Collected data entries:
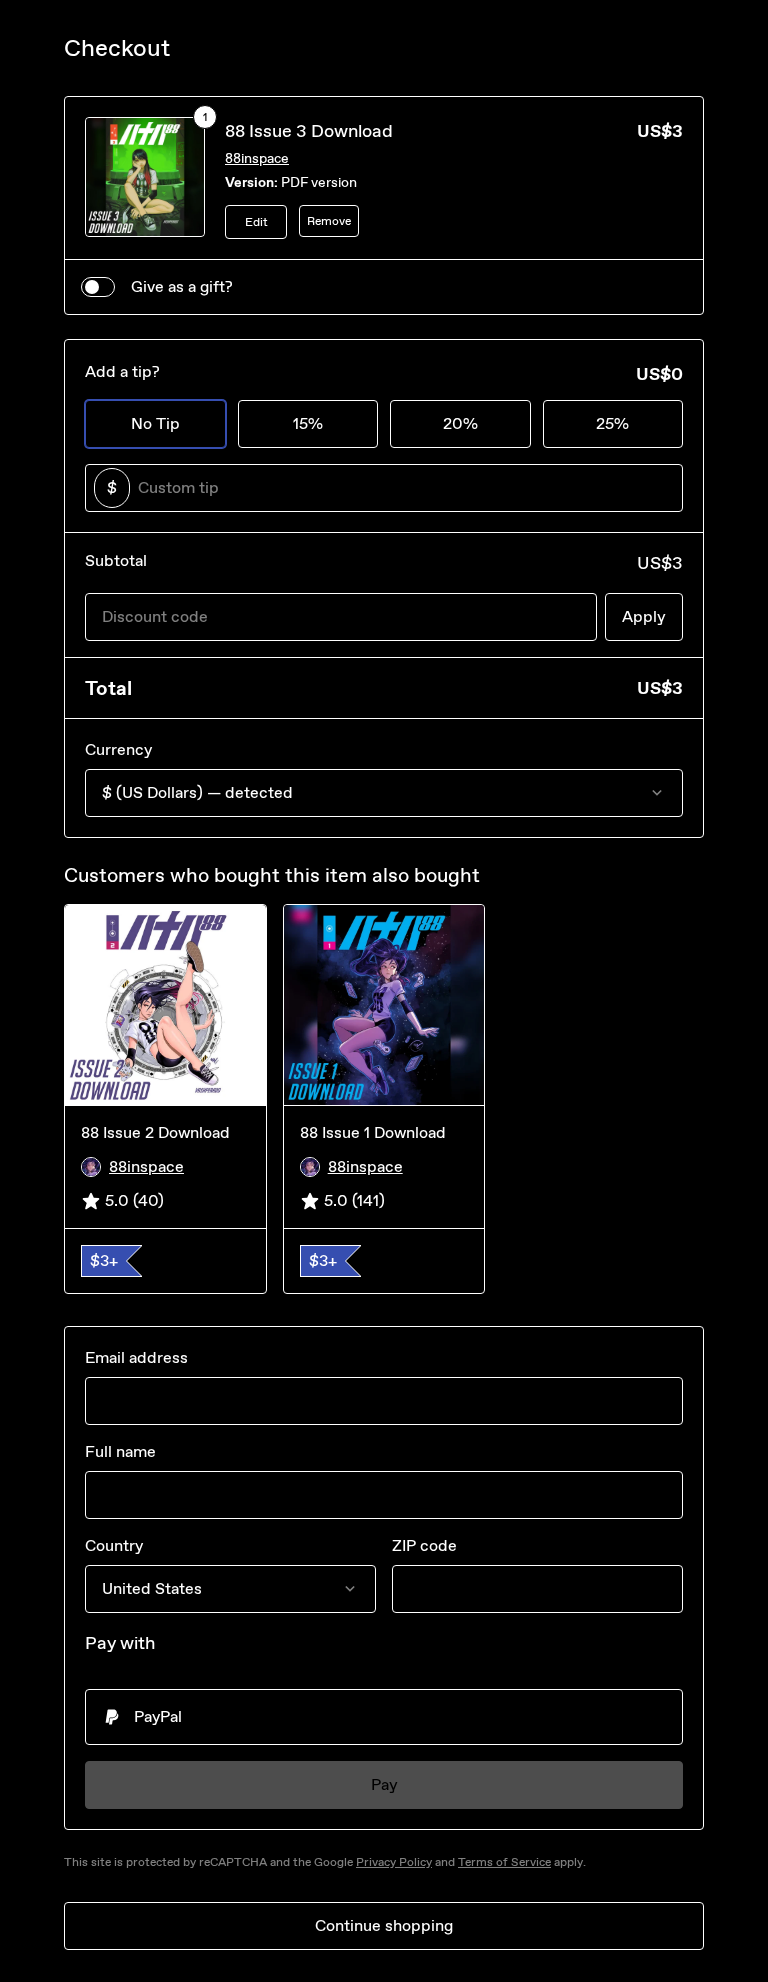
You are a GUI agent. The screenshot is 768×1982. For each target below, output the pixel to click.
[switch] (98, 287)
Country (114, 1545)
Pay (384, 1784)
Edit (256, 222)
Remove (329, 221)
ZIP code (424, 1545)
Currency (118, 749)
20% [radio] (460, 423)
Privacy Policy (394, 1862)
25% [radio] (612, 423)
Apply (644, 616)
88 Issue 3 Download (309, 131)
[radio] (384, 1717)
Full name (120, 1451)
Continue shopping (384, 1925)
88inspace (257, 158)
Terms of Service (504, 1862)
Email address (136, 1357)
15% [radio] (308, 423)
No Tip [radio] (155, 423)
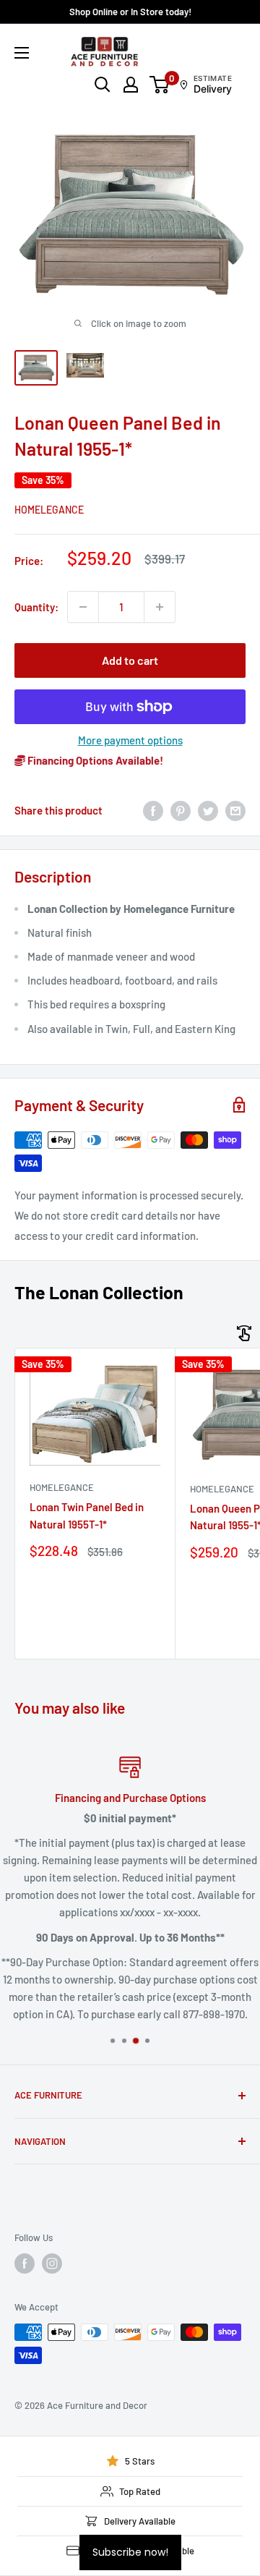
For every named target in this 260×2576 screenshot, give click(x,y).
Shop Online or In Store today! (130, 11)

Work to complete: Give back exactly the lines from the one that contains "Currency (118, 749)" to the final line of the data above, both included, with all pictures removed.

Solution to the exercise:
Currency (118, 749)
20% [radio] (460, 423)
Privacy Policy (394, 1862)
25% [radio] (612, 423)
Apply (644, 616)
88 Issue 3 Download (309, 131)
[radio] (384, 1717)
Full name (120, 1451)
Continue shopping (384, 1925)
88inspace (257, 158)
Terms of Service (504, 1862)
Email address (136, 1357)
15% [radio] (308, 423)
No Tip [radio] (155, 423)
For every named target in this 260×2576 screenshot, give click(x,y).
Shop Online or In Store today! (130, 11)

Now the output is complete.